J’avais commencé à apprendre à lire l’hébreu au jardin d’enfants, en Israël, pays où j’étais arrivé à l’âge de 6 mois et quitté quelque six ans plus tard. Le cahier de dessins que m’ont offert mes camarades de ma première classe à l’école à mon départ en comprend un : un petit personnage – moi ? – y est assis à une table près de laquelle se trouve un meuble, on dirait une bibliothèque remplie de livres. Il y en avait beaucoup chez nous. En français mais aussi en russe et quelques-uns (notamment des Agatha Christie) en anglais – ceux de ma mère avec laquelle je parlais le français –, en hébreu et en yiddish, ceux de mon père qui me parlait en hébreu.

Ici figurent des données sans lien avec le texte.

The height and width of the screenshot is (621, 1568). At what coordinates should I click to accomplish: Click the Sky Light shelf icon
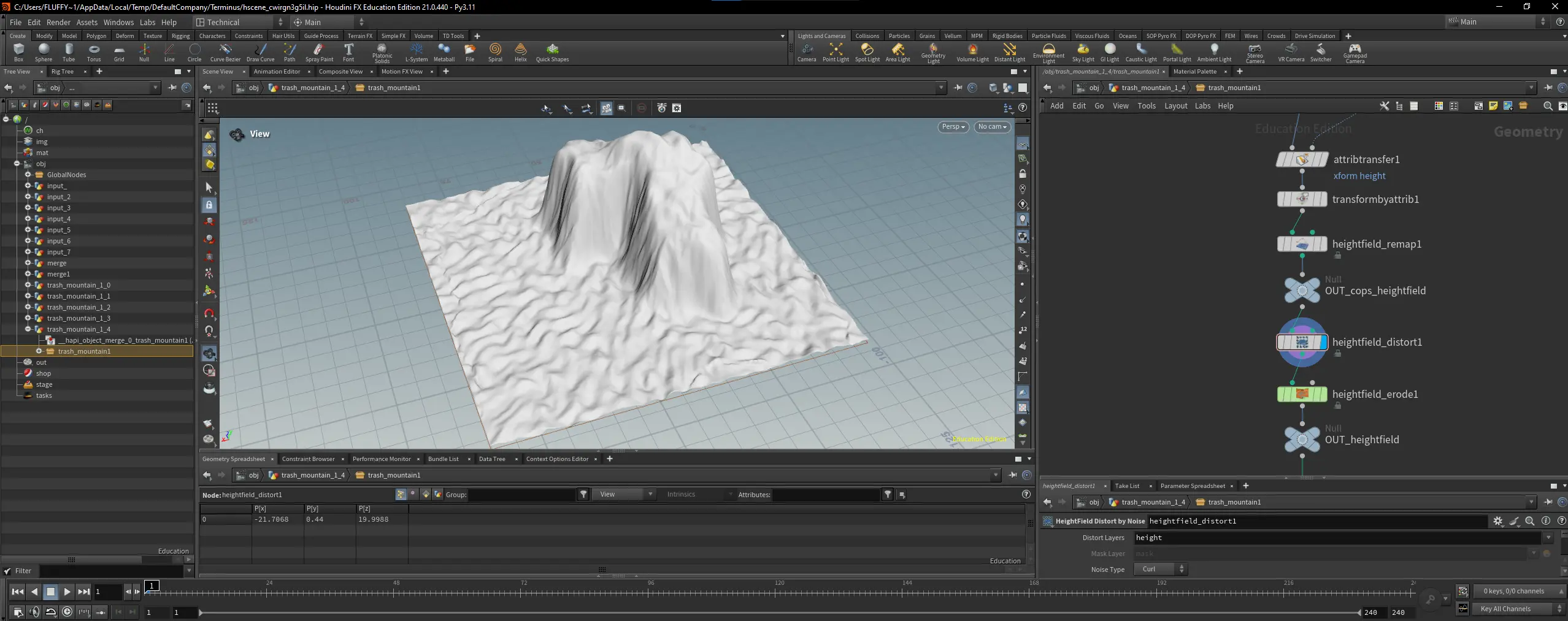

C’étaient, techniquement parlant, leurs secondes, voire troisièmes langues. Ma mère, née à Odessa, était arrivée seule à Paris à l’âge de 14 ans, envoyée par ses parents qui avaient tout perdu à la Révolution d’Octobre. C’est là qu’elle apprend le français – mais aussi l’anglais, le latin, et sans doute aussi un peu d’allemand –, placée dans une institution catholique pour jeunes filles « de bonne famille » (elle se convertira d’ailleurs plus tard au catholicisme), puis commençant des études à la Sorbonne.

Quant à mon père, né dans un shtetl de Galicie, à l’est de la Pologne, il parle le yiddish à la maison, le polonais à l’école – il n’en fera que les six premières classes – puis l’hébreu, d’abord celui du culte, la famille étant pratiquante, puis comme langue vivante, dans le mouvement de jeunes sionistes religieux de gauche qu’il fréquente. Il part en Palestine par idéal vers les années 1933 (ce qui le sauvera), est envoyé après la guerre en Turquie où il passe un an à aider à l’immigration alors illégale des juifs dans le pays occupé par le mandat britannique, puis en France. Il arrive à se débrouiller en français qu’une collègue et amie turque avait commencé à lui enseigner, ainsi qu’en anglais, appris je ne sais où et qu’il connaîtra pendant longtemps mieux que le français.

Mes parents.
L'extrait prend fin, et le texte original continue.